— START Data for this task —

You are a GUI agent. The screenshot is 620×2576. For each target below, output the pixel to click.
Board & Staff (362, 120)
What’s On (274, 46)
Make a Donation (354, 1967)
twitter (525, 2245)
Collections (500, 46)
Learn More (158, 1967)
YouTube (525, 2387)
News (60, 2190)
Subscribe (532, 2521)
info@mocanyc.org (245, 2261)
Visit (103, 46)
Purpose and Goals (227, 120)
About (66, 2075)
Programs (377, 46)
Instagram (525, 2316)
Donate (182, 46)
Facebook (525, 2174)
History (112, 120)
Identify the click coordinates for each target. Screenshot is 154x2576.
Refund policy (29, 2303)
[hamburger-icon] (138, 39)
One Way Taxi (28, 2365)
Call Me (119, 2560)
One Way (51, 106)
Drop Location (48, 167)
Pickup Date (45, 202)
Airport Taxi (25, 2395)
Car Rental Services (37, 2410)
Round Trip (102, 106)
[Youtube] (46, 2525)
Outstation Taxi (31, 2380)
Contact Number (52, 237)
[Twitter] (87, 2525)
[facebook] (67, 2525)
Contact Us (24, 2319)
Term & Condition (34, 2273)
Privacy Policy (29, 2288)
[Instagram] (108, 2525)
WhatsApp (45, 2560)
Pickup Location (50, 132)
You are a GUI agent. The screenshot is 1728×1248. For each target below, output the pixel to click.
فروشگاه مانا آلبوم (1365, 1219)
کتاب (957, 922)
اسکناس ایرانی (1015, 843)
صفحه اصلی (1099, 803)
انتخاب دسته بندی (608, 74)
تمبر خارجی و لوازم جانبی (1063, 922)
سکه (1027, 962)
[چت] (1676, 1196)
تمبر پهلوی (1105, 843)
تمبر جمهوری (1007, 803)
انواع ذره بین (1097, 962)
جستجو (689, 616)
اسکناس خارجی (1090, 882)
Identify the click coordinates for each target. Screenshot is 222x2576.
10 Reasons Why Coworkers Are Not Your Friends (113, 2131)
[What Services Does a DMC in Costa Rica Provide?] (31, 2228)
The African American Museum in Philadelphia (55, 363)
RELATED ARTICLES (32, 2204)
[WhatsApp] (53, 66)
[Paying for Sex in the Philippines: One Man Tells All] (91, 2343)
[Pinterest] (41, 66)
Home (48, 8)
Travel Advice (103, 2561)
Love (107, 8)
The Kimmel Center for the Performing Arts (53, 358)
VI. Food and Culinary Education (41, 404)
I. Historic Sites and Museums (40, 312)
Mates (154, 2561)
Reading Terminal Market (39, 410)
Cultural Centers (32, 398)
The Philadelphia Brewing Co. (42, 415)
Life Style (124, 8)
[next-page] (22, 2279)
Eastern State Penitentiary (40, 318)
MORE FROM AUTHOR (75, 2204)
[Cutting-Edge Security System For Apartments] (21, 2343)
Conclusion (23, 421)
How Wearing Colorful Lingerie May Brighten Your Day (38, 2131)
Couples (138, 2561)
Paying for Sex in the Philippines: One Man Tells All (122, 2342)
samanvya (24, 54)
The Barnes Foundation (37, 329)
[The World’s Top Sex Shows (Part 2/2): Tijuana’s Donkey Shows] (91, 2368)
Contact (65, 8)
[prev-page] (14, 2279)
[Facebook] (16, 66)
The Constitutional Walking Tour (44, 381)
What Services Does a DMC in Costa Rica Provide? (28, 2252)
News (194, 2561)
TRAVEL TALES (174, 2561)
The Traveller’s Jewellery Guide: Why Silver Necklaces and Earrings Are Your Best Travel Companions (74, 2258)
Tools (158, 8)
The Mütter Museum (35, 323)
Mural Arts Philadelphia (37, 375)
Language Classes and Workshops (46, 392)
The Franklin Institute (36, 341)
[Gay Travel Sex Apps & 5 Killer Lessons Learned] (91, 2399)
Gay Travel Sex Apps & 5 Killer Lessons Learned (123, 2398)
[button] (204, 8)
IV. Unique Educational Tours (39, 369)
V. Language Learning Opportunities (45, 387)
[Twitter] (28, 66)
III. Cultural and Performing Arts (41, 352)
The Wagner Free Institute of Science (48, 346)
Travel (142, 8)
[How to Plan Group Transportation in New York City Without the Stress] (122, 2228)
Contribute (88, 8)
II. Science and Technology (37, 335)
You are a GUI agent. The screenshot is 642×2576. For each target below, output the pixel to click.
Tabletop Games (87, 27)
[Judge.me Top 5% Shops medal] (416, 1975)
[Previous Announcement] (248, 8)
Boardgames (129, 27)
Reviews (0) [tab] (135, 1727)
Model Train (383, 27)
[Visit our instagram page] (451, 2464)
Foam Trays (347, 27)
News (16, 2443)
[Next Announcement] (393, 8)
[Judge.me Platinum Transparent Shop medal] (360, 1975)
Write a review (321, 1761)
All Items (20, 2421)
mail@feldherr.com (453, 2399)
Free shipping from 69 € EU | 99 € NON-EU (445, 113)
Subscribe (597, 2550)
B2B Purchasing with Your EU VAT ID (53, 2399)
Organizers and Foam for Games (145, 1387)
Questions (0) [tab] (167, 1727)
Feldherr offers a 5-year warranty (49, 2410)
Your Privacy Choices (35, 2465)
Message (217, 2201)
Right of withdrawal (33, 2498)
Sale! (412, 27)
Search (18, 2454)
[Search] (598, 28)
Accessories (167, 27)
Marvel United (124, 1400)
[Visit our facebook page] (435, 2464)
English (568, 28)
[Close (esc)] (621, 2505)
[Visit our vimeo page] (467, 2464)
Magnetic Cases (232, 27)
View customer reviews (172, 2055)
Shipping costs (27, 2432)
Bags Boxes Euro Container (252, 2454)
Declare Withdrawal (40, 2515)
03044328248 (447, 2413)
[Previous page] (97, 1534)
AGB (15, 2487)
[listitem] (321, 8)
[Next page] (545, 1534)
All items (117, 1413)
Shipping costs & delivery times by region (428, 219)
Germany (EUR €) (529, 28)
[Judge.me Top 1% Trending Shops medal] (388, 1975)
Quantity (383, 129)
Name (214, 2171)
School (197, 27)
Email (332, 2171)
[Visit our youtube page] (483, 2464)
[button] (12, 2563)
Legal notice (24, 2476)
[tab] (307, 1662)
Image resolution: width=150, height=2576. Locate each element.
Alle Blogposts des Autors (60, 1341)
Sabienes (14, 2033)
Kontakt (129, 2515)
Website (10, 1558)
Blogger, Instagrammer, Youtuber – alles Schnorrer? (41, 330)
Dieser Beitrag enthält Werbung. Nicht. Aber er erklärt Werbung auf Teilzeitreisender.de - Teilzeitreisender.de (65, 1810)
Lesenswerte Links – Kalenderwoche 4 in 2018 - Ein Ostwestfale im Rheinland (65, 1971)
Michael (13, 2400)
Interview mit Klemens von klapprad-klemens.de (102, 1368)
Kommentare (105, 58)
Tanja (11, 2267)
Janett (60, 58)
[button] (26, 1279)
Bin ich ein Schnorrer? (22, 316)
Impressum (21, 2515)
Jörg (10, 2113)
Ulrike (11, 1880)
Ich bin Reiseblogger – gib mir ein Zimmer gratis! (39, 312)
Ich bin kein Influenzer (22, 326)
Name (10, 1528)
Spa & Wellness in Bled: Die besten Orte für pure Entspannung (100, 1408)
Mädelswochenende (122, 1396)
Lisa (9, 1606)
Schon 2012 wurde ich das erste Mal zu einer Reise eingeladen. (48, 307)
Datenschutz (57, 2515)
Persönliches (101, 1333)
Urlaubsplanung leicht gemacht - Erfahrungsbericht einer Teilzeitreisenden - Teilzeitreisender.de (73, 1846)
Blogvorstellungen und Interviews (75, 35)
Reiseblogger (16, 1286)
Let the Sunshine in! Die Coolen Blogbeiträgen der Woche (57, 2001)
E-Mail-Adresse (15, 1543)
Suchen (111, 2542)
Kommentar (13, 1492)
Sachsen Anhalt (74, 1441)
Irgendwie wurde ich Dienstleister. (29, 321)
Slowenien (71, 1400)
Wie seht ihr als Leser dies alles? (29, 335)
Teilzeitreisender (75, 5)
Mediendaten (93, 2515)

— END Data for this task —

Problem to solve. Please rewrite the rows between the lines holding "History (112, 120)" and "[Pinterest] (41, 66)", inclusive, renaming "Taxi" to "Cab" and leaving everything else unchanged.

Final result.
History (112, 120)
Identify the click coordinates for each target. Screenshot is 154x2576.
Refund policy (29, 2303)
[hamburger-icon] (138, 39)
One Way Cab (28, 2365)
Call Me (119, 2560)
One Way (51, 106)
Drop Location (48, 167)
Pickup Date (45, 202)
Airport Cab (25, 2395)
Car Rental Services (37, 2410)
Round Trip (102, 106)
[Youtube] (46, 2525)
Outstation Cab (31, 2380)
Contact Number (52, 237)
[Twitter] (87, 2525)
[facebook] (67, 2525)
Contact Us (24, 2319)
Term & Condition (34, 2273)
Privacy Policy (29, 2288)
[Instagram] (108, 2525)
WhatsApp (45, 2560)
Pickup Location (50, 132)
You are a GUI agent. The screenshot is 1728×1248. For each target below, output the pixel to click.
فروشگاه مانا آلبوم (1365, 1219)
کتاب (957, 922)
اسکناس ایرانی (1015, 843)
صفحه اصلی (1099, 803)
انتخاب دسته بندی (608, 74)
تمبر خارجی و لوازم جانبی (1063, 922)
سکه (1027, 962)
[چت] (1676, 1196)
تمبر پهلوی (1105, 843)
تمبر جمهوری (1007, 803)
انواع ذره بین (1097, 962)
جستجو (689, 616)
اسکناس خارجی (1090, 882)
Identify the click coordinates for each target. Screenshot is 222x2576.
10 Reasons Why Coworkers Are Not Your Friends (113, 2131)
[What Services Does a DMC in Costa Rica Provide?] (31, 2228)
The African American Museum in Philadelphia (55, 363)
RELATED ARTICLES (32, 2204)
[WhatsApp] (53, 66)
[Paying for Sex in the Philippines: One Man Tells All] (91, 2343)
[Pinterest] (41, 66)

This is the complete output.